Mappa Mundi
Justina Robson
Macmillan, 2001
ISBN 0-333-75438-7
Review by Paul Kincaid
To chart a way through this novel we must begin with the title: Mappa Mundi, the map of the world. The Mappa Mundi is a thirteenth-century map on display at Hereford Cathedral in which Jerusalem is seen to be the centre of the world. It is also a term that seems to have become suddenly fashionable. John Clute used it in Appleseed; now it is Justina Robson’s title and principal McGuffin, and despite the fact that the two novels are set eons and light years apart, both authors are using the term in essentially the same way: the egocentric world view, the world is what we perceive it to be.
Before we move away from base camp, note also that the publisher has chosen to decorate the cover with only one puff, from Zadie Smith, current new young literary darling and co-winner with Robson of a recent writing grant. Smith is not known for writing science fiction, or even, for all we might be aware, for reading it. We can read into this the suggestion that the book is aimed less at the hardened science fiction audience than at the hip mainstream. Should this alter the route we might choose to take through the work?

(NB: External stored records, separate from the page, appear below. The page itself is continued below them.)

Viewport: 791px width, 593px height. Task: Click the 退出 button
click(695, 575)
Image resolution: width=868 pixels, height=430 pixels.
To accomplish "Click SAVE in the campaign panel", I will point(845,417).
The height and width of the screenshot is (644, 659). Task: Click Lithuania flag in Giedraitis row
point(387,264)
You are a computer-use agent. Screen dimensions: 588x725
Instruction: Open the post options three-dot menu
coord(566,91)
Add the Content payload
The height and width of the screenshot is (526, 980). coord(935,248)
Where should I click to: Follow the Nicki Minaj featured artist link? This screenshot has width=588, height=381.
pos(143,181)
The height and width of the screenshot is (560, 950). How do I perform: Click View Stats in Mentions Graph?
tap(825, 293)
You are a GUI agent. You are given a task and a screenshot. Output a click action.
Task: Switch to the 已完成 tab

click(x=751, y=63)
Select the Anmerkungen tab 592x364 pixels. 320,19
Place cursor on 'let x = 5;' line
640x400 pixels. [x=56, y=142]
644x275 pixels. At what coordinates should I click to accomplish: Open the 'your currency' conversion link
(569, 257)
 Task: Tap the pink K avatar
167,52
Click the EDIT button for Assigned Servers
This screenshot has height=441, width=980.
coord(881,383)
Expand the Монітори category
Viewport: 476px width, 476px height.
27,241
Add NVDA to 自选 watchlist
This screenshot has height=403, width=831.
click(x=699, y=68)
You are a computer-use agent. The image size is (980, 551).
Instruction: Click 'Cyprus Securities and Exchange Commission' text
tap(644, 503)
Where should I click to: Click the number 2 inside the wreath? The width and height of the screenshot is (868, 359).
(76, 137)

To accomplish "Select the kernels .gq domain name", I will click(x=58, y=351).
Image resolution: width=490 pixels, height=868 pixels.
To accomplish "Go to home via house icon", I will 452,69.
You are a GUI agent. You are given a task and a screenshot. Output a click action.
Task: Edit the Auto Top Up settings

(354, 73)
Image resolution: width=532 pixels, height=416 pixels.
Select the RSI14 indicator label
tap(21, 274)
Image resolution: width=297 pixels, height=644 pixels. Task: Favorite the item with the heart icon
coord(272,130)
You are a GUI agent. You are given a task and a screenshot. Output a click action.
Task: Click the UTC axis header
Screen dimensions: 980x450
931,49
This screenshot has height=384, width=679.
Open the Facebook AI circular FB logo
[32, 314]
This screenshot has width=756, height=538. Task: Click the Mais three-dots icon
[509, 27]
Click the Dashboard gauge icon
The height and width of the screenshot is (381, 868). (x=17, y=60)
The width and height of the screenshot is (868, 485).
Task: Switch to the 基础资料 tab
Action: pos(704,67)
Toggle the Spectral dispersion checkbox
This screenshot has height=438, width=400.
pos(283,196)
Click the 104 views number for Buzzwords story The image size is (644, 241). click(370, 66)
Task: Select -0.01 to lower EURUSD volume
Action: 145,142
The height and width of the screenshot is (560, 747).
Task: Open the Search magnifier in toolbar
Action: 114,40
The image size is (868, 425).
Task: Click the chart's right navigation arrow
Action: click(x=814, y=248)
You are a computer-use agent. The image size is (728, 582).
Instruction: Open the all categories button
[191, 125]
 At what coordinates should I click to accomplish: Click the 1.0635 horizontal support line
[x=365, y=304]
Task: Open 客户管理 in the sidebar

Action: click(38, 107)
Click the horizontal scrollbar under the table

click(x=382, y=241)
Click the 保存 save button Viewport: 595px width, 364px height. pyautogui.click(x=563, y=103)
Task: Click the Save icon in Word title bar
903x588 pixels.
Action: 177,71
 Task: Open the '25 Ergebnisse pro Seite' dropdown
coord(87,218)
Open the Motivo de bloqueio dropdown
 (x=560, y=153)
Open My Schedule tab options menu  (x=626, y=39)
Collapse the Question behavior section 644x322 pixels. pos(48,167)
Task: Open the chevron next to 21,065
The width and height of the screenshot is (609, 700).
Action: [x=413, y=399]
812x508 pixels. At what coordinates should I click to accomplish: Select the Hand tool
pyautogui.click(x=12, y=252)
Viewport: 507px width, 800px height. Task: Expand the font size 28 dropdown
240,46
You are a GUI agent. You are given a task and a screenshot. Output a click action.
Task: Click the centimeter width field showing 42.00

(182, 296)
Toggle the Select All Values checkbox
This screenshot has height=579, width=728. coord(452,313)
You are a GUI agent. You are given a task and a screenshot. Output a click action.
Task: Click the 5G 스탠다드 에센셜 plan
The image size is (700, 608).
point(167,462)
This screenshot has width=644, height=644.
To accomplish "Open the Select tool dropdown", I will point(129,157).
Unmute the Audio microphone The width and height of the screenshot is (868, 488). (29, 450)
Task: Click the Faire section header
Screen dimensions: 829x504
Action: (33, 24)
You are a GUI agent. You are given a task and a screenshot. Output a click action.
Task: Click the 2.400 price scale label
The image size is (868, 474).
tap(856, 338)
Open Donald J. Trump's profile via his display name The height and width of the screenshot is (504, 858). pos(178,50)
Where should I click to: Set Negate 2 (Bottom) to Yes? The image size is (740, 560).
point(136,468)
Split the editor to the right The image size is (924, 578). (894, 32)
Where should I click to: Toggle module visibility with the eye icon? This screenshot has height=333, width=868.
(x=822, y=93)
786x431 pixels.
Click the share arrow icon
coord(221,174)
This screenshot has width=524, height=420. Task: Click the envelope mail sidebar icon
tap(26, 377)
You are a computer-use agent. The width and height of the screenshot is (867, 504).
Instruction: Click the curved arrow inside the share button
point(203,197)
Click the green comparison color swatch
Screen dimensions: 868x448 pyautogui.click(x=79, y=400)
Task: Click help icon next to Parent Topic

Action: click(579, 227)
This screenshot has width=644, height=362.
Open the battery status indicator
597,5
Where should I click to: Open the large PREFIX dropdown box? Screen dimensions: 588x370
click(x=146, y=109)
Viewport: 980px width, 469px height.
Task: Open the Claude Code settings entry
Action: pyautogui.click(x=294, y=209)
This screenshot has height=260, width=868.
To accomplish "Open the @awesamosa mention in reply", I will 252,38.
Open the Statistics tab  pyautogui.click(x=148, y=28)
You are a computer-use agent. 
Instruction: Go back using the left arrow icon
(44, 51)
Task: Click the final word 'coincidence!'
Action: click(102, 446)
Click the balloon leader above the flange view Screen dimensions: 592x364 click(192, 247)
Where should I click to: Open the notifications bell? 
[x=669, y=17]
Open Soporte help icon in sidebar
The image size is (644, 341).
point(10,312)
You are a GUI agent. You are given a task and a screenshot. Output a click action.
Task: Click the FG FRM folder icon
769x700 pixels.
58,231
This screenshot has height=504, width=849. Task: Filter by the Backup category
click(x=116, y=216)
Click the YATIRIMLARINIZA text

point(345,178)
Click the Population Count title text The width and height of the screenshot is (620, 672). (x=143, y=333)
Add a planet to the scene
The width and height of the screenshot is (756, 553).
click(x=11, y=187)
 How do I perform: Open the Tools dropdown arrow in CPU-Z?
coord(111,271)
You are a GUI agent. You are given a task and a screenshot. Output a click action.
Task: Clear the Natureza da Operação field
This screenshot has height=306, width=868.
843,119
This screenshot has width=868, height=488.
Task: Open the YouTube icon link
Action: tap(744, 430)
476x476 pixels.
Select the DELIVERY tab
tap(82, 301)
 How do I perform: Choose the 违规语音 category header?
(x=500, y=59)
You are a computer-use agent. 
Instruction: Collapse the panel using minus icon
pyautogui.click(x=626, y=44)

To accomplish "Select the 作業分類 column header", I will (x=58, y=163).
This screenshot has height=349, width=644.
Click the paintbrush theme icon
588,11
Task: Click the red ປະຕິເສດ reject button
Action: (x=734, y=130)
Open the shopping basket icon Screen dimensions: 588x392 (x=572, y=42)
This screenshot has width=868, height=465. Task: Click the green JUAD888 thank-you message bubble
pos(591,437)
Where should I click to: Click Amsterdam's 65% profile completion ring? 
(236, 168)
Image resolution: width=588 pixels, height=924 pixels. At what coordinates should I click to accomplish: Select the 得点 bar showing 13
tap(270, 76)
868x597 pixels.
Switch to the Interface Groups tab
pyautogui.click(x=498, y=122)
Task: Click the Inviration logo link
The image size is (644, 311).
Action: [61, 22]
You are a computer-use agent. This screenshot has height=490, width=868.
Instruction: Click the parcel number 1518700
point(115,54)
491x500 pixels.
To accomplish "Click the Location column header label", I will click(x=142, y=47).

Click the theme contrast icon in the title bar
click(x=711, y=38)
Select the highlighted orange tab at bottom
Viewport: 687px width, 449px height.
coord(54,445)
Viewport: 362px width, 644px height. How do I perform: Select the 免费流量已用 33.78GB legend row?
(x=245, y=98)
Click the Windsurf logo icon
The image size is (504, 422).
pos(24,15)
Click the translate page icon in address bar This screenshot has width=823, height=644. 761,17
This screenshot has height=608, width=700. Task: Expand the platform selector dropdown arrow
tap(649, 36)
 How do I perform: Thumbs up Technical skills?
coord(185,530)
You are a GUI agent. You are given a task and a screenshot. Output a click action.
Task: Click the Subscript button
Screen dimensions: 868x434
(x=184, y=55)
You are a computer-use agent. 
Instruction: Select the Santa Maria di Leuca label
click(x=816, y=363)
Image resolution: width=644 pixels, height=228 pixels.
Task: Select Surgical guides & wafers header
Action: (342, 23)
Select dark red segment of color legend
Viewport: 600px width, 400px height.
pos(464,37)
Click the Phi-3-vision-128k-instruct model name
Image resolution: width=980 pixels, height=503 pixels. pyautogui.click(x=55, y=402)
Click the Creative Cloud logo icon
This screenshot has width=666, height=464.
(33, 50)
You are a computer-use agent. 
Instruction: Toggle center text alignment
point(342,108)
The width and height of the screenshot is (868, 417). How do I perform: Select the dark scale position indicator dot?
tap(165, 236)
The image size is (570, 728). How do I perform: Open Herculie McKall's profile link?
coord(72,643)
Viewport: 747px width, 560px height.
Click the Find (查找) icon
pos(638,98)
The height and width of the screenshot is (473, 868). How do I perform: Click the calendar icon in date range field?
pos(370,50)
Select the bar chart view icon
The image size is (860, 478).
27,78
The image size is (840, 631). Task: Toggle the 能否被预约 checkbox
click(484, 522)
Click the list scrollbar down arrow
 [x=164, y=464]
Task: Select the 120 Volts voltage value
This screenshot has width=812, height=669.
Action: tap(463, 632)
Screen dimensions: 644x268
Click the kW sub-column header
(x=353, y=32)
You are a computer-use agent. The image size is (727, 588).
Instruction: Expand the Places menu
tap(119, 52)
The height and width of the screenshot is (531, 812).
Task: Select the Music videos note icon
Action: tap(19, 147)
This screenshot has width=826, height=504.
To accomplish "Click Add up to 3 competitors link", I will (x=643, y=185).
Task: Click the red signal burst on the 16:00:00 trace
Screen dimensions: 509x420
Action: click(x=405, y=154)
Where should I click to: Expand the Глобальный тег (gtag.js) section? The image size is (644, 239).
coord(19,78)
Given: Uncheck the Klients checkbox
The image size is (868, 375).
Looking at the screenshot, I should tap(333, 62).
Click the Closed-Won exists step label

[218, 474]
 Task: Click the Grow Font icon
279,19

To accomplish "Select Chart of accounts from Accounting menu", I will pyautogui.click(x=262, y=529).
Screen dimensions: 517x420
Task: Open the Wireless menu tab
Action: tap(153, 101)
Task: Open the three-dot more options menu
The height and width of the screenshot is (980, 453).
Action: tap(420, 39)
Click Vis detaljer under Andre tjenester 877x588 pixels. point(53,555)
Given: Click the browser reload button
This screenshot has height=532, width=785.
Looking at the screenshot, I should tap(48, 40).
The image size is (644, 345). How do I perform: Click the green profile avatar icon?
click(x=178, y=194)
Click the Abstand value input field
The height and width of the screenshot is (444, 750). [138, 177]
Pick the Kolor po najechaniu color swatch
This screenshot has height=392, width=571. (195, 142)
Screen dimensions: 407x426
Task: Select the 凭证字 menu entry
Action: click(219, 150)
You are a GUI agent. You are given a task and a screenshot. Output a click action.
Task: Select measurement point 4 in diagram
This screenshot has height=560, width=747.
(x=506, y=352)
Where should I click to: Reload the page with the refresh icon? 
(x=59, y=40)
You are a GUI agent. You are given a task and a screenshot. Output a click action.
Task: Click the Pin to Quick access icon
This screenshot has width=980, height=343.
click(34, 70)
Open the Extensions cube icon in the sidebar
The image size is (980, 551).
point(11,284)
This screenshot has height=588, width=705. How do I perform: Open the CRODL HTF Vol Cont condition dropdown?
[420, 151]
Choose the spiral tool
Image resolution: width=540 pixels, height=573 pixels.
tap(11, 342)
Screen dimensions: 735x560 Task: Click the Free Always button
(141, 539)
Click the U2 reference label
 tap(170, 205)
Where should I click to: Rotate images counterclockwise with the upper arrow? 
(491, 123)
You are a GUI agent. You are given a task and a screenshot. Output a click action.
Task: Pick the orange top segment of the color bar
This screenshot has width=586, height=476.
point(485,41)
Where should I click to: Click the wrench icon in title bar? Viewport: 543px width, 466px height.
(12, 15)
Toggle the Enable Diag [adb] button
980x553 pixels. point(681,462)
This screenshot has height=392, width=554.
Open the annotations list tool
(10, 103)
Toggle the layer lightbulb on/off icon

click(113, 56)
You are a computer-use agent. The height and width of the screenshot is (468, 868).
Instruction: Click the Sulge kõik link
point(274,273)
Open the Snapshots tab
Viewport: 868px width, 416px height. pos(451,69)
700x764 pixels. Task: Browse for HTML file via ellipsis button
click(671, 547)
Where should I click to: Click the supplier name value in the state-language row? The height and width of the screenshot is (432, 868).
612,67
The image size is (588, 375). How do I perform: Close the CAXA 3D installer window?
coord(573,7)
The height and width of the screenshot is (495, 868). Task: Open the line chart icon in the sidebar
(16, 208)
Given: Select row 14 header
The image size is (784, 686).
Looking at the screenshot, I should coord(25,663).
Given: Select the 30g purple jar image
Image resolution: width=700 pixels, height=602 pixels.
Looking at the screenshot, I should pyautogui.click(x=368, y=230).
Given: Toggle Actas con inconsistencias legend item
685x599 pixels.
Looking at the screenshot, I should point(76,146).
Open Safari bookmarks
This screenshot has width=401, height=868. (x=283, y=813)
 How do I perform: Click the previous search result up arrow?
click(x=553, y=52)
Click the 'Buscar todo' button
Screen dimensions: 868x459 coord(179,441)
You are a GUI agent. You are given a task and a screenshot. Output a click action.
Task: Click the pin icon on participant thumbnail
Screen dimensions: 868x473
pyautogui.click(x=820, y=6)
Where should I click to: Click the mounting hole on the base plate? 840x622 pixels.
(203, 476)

So, clutching our world map but perhaps uncertain as to our destination, we begin the journey. (On the right you will see the “Thanks”: “I have taken some liberties and made some imaginative leaps with the facts in order to make the scientific element of this story fit the drama”. To our left we are passing the epigraph from Charles Darwin: “Free will is an illusion caused by our inability to analyse our own motives.”) We come first to the Legends, and pause because here, surely, is the key we will need to read the rest of the map.